Other studies have emphasized commissural morphology and chordae tendineae length as better predictors of outcome than Wilkins echo score in patients with mitral restenosis,18, 22, 23 but unfortunately we had used only the latter to determine valve morphology. Patients with mitral restenosis in whom the main mechanism is symmetrical commissural refusion gain greater benefit from repeat valvuloplasty compared with patients with restenosis in whom the pathologic mechanism of restenosis is mainly subvalvular.20
Surgical valve repair is another treatment option for patients with mitral restenosis after previous PBMV. However, because of more extensive valvular and subvalvular involvement in these patients, MVR is usually preferred.7
There are no randomized clinical trials comparing re‐PBMV with MVR in patients with mitral restenosis and previous history of valvotomy. Pathan et al8 studied these 2 groups in a non–head‐to‐head model and found a better outcome by MVR rather than re‐PBMV. We compared these 2 groups in a similar design and showed a similar event‐free survival, but the overall survival in the re‐PBMV group was better. Hospital mortality of our patients who underwent MVR (13.6%) was significantly higher than that reported by Pathan et al (5%). The risk of perioperative mortality and early death after MVR increases with age, high NYHA‐FC, and associated comorbid diseases.24, 25 The relatively high in‐hospital mortality of our MVR group might be due to inclusion of more patients with advanced disease, having higher RVSP (mean about 69 mm Hg) and a higher prevalence of AF (63.3%) (Table 1).
Study Limitations
Although this retrospective study has the largest number of patients undergoing PBMV (n = 1745) that has ever been reported from a single center, it may be limited by the relatively small number of re‐PBMV cases (n = 47), which may impair the exact analysis of predictive factors for success or failure of this procedure.
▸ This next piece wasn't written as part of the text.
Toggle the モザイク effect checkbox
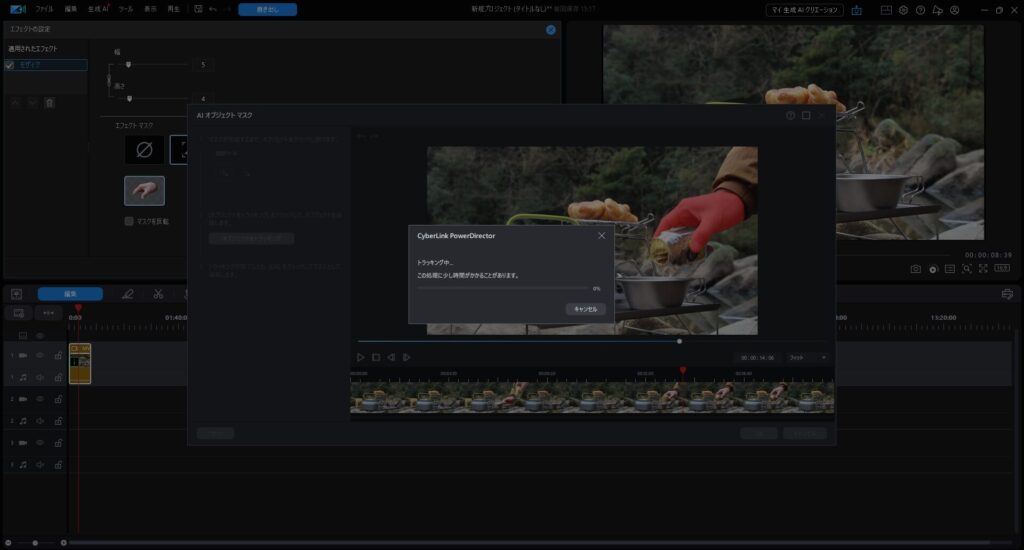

These results are from a single tertiary referral center with a high volume of valvuloplasty performed and may not be applicable to the overall population of patients undergoing PBMV. A valid comparison of re‐PBMV and MVR for post‐PBMV restenosis and unfavorable valve morphology requires a large randomized clinical trial, which would be difficult to organize.
Conclusion
Re‐PBMV in patients with mitral restenosis after prior PBMV and unfavorable valve morphology is feasible and at least as effective as MVR, with acceptable morbidity and lower mortality. Although MVR is the standard treatment for patients with more extensive valvular and subvalvular deformity, re‐PBMV can be offered as an alternative technique in these patients when they are at high risk of morbidity and mortality with MVR due to advanced age or the presence of associated significant comorbid diseases, or simply when they refuse to undergo open heart surgery. This less‐invasive method of therapy may provide adequate symptom relief for a period of time, or maybe indefinitely in some cases, with a low procedural risk. The decision may be more difficult in patients with deformed valves who are at low risk for surgery. Percutaneous balloon mitral valvotomy offers a reasonable symptom relief on a minimally invasive basis, whereas MVR is accompanied by more relief of symptoms at the expense of significant morbidity and mortality.